Prediction of Cognitive Decline in Temporal Lobe Epilepsy and Mild Cognitive Impairment by EEG, MRI, and Neuropsychology.
Holler, Y; Butz, KHG; Thomschewski, A; Schmid, EV; Hofer, CD; Uhl, A; Bathke, AC; Staffen, W; Nardone, R; Schwimmbeck, F; Leitinger, M; Kuchukhidze, G; Derner, M; Fell, J; Trinka, E
COMPUT INTEL NEUROSC. 2020; 2020: 8915961
Originalarbeiten (Zeitschrift)

PMU-Autor/inn/en

Höller Yvonne
Kuchukhidze Giorgi
Leitinger Markus
Nardone Raffaele
Schmid Elisabeth
Schwimmbeck Fabian
Staffen Wolfgang
Thomschewski Aljoscha
Trinka Eugen

Abstract

Cognitive decline is a severe concern of patients with mild cognitive impairment.
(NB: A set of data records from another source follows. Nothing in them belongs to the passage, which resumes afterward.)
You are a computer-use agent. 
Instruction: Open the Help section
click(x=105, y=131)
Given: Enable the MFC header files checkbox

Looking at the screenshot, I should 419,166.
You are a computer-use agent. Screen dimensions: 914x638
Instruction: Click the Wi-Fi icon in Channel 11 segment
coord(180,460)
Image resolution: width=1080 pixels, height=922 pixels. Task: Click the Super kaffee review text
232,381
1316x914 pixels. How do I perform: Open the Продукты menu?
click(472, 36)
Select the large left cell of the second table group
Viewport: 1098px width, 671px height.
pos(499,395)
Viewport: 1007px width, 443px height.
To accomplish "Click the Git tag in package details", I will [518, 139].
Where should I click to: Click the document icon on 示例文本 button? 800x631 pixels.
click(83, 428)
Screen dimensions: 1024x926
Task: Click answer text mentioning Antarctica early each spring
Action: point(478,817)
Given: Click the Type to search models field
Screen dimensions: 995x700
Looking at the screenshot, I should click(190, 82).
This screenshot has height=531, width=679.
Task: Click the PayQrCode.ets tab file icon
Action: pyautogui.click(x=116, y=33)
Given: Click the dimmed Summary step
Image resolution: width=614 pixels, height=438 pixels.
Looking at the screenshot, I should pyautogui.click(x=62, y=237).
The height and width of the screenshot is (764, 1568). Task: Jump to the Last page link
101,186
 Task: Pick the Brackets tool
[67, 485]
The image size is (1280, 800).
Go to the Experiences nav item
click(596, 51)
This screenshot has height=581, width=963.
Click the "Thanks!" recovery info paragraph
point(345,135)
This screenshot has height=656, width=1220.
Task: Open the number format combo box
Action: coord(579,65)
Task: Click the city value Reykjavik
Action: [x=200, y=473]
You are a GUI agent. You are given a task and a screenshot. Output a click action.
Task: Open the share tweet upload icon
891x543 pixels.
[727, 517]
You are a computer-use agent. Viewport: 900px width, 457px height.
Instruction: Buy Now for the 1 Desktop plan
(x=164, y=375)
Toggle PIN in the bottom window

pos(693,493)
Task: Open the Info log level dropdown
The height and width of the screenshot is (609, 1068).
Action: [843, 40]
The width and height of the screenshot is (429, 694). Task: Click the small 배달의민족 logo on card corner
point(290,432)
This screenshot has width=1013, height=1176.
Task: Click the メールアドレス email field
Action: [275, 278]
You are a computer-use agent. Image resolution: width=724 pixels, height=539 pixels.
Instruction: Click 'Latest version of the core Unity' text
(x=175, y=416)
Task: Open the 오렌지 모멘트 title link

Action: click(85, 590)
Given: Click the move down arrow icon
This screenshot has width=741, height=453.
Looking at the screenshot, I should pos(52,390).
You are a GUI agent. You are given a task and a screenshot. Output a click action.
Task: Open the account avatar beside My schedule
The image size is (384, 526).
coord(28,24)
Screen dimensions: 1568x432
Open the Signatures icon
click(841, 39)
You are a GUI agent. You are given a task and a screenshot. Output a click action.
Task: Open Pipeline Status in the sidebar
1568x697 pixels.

Also, in patients with temporal lobe epilepsy, memory problems are a frequently encountered problem with potential progression. On the background of a unifying hypothesis for cognitive decline, we merged knowledge from dementia and epilepsy research in order to identify biomarkers with a high predictive value for cognitive decline across and beyond these groups that can be fed into intelligent systems. We prospectively assessed patients with temporal lobe epilepsy (N = 9), mild cognitive impairment (N = 19), and subjective cognitive complaints (N = 4) and healthy controls (N = 18). All had structural cerebral MRI, EEG at rest and during declarative verbal memory performance, and a neuropsychological assessment which was repeated after 18 months. Cognitive decline was defined as significant change on neuropsychological subscales. We extracted volumetric and shape features from MRI and brain network measures from EEG and fed these features alongside a baseline testing in neuropsychology into a machine learning framework with feature subset selection and 5-fold cross validation. Out of 50 patients, 27 had a decline over time in executive functions, 23 in visual-verbal memory, 23 in divided attention, and 7 patients had an increase in depression scores. The best sensitivity/specificity for decline was 72%/82% for executive functions based on a feature combination from MRI volumetry and EEG partial coherence during recall of memories; 95%/74% for visual-verbal memory by combination of MRI-wavelet features and neuropsychology; 84%/76% for divided attention by combination of MRI-wavelet features and neuropsychology; and 81%/90% for increase of depression by combination of EEG partial directed coherence factor at rest and neuropsychology. Combining information from EEG, MRI, and neuropsychology in order to predict neuropsychological changes in a heterogeneous population could create a more general model of cognitive performance decline.